これまでの先人の知恵(≒ひな形など)を活用し、お客様の要望する形をつくっていくのが通常です。
(なんのガイドもなく作成することも、中にはあります。それは、何かしら新規性があったり、特殊性があることが多いですね。)
M&Aのときの株式譲渡契約書については、日本においては、比較的「型」が決まってきました。
弁護士も活用する株式譲渡契約書のひな形が掲載されている書籍は?
従来から、株式譲渡契約書のひな形のパイオニア的な立ち位置にあったのが、
藤原総一郎先生(長島・大野・常松法律事務所所属)編『M&Aの契約実務』です。
この本は、M&Aの法務担当者のバイブルとして、発売当初から活用され続けていました。
ただ、この本には、契約書全体のひな形があるわけではなく、条項のサンプルがあるので、「まったく株式譲渡契約に手を出したことがない」という人にとっては、なかなか使いにくいかもしれません。

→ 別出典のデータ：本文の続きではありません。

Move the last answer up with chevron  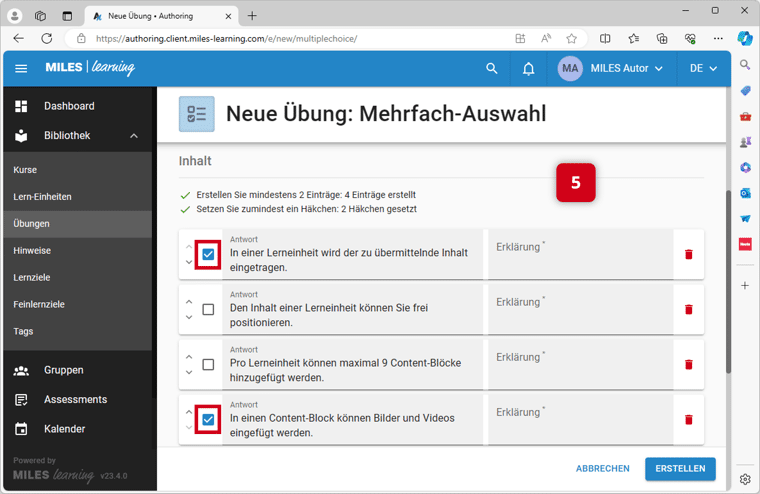(189, 411)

「株式譲渡契約書の全体のひな形はないか」というところで、最近2つの書籍が発売されました。
まず、戸嶋浩二先生(森・濱田松本法律事務所所属)ほか『M&A契約』には、売主側・買主側のひな形が用意されています。
次に、藤田友敬先生(東京大学教授)編『M&A契約研究』にも、モデル株式譲渡契約書が用意されています。

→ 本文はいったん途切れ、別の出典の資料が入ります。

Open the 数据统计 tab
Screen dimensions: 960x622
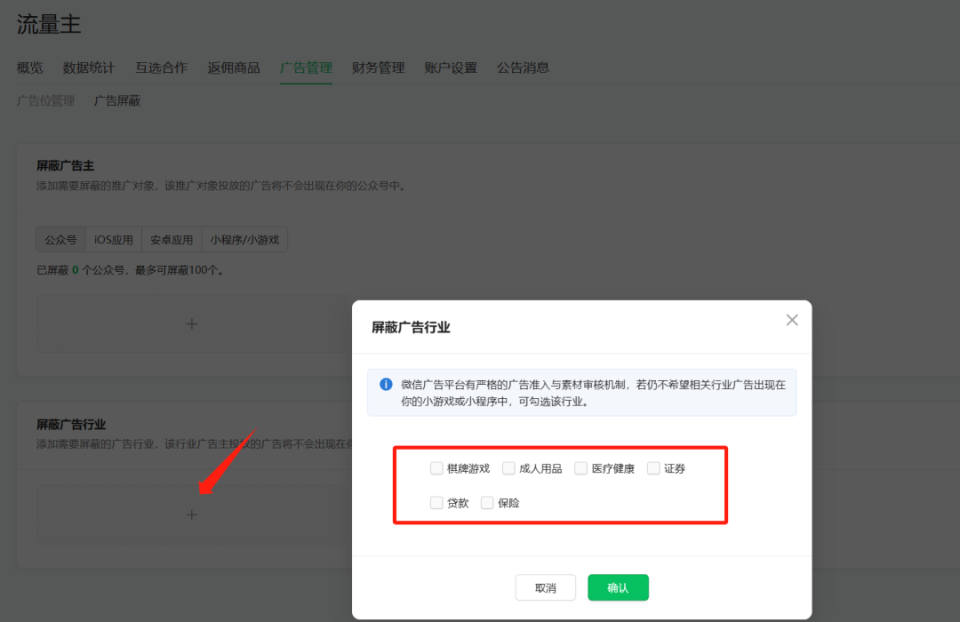point(87,67)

どちらも良いですが、売主側・買主側ということで用意されているということ、細かい条項の配慮があるということを考えると、紫色の『M&A契約』のほうが、使いやすいひな形だといえます。
これらの書籍の最大の悩みどころは、小規模中小企業M&Aにそぐわない部分があるということ
ただ、これらのひな形は、長文ですし、なおかつ、大きな企業を中心に考えて作られたものになります。
組織化されていない中小企業だと、どうしても、経営者の役員継続やサポートなどの条項も必要になります。
そういう場合に活用したほうがよいひな形としては、『事業承継法務のすべて』に掲載された株式譲渡契約書のひな形があります。
中小企業のM&Aであれば、これを活用するのがよいのではないかと思います。